→ **Pointing rows for text and elements**

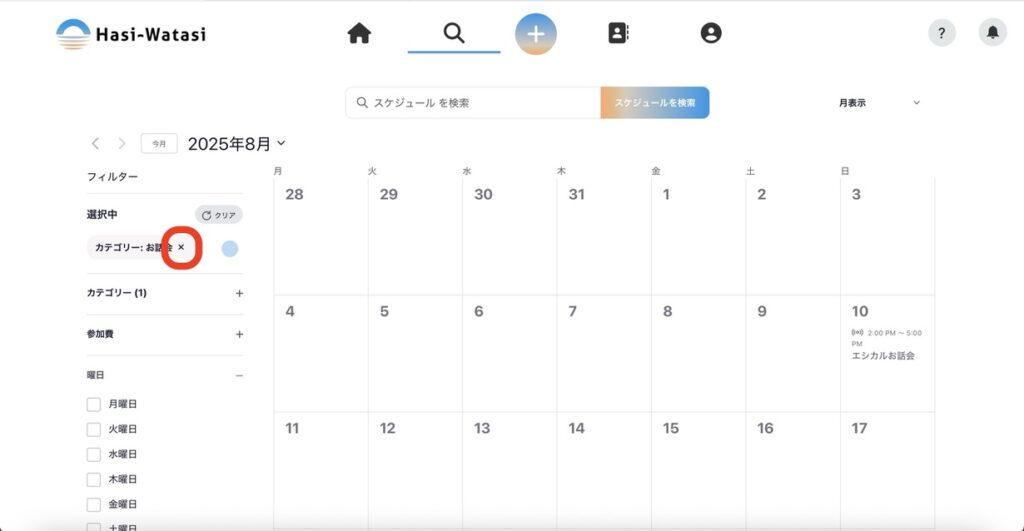
Task: Check the 水曜日 checkbox
Action: (94, 454)
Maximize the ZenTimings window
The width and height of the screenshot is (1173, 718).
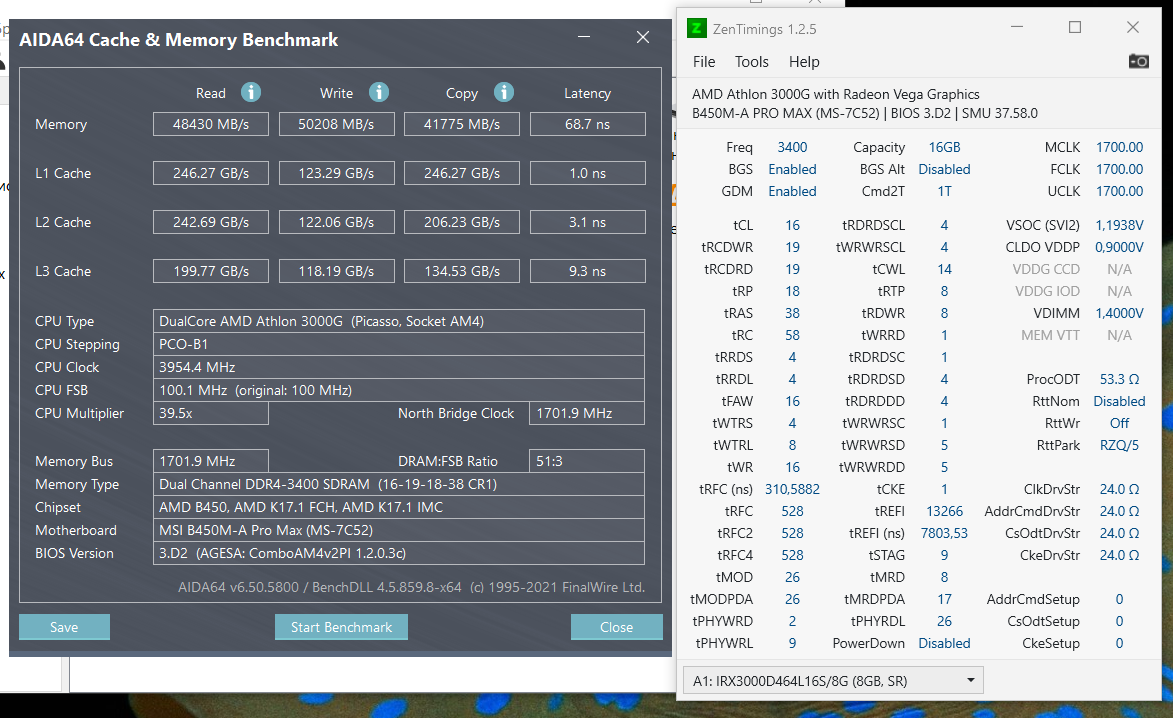click(x=1075, y=28)
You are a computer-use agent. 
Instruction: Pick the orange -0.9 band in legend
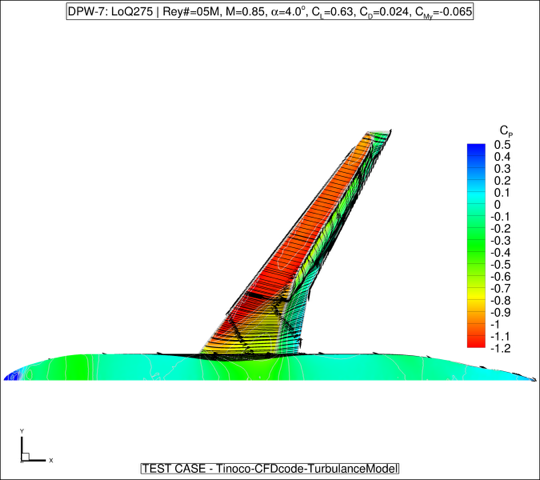(x=476, y=312)
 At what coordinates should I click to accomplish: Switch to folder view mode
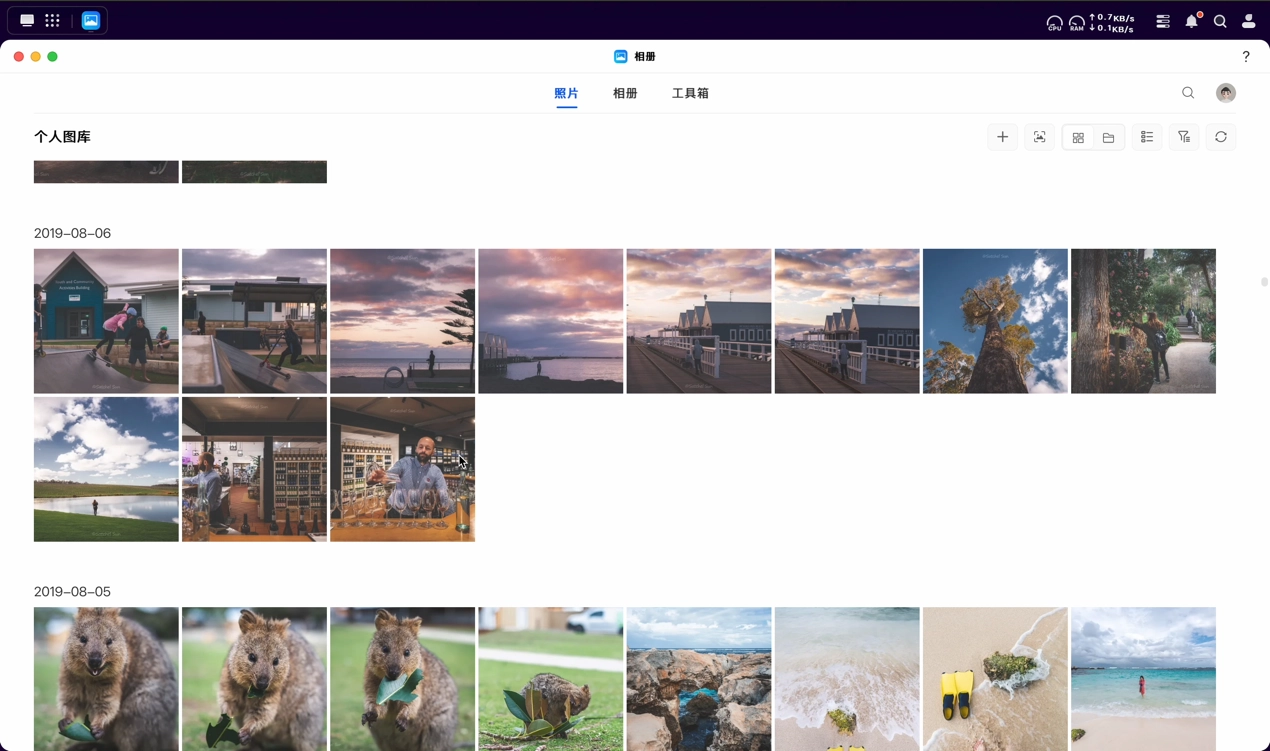(x=1108, y=138)
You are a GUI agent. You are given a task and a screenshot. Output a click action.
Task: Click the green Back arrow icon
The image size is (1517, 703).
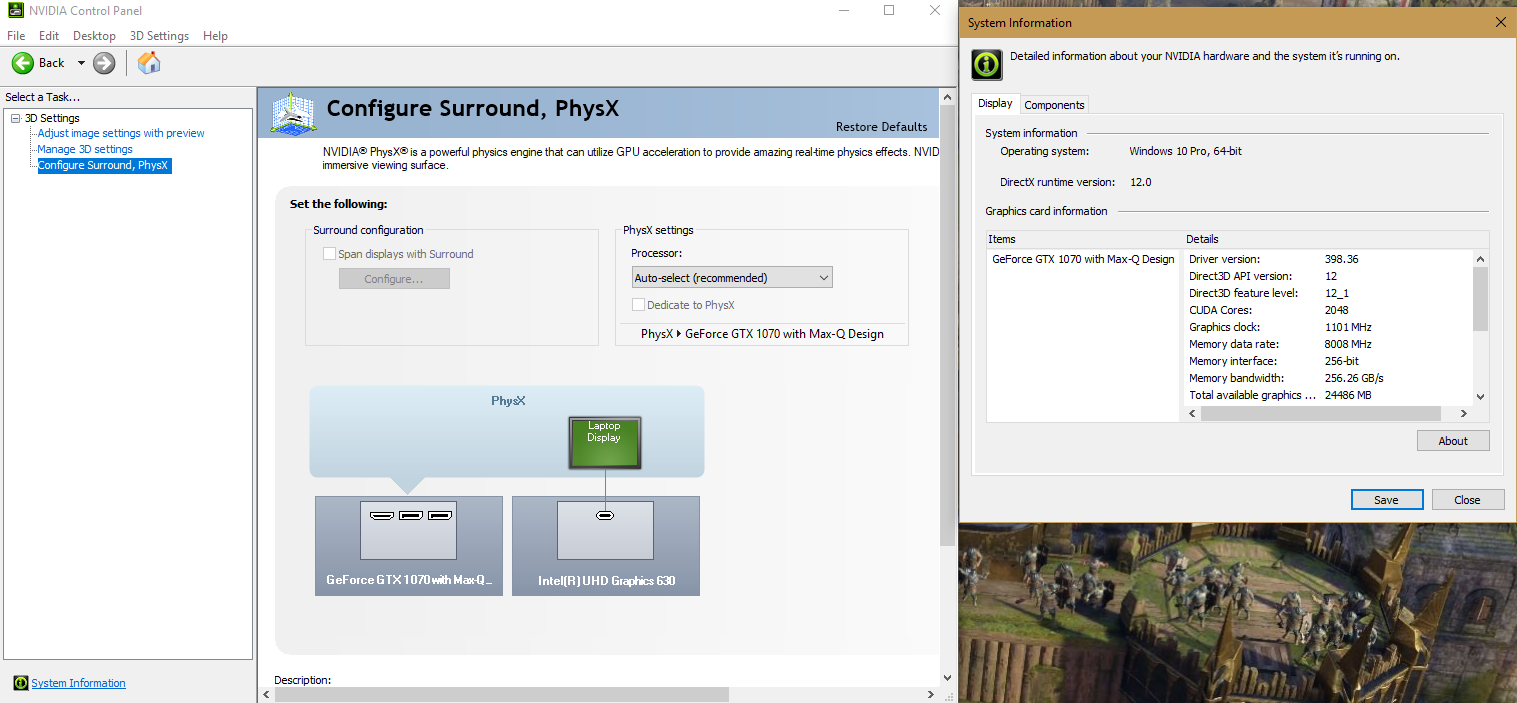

→ **REQUIRED WORK**
Can you set down every one of the rows above word for word, with the pictures left out?

→ **ANSWER TO THE EXERCISE**
Task: Check the 水曜日 checkbox
Action: (94, 454)
Maximize the ZenTimings window
The width and height of the screenshot is (1173, 718).
click(x=1075, y=28)
You are a computer-use agent. 
Instruction: Pick the orange -0.9 band in legend
(x=476, y=312)
 At what coordinates should I click to accomplish: Switch to folder view mode
(x=1108, y=138)
You are a GUI agent. You are given a task and a screenshot. Output a click action.
Task: Click the green Back arrow icon
The image size is (1517, 703).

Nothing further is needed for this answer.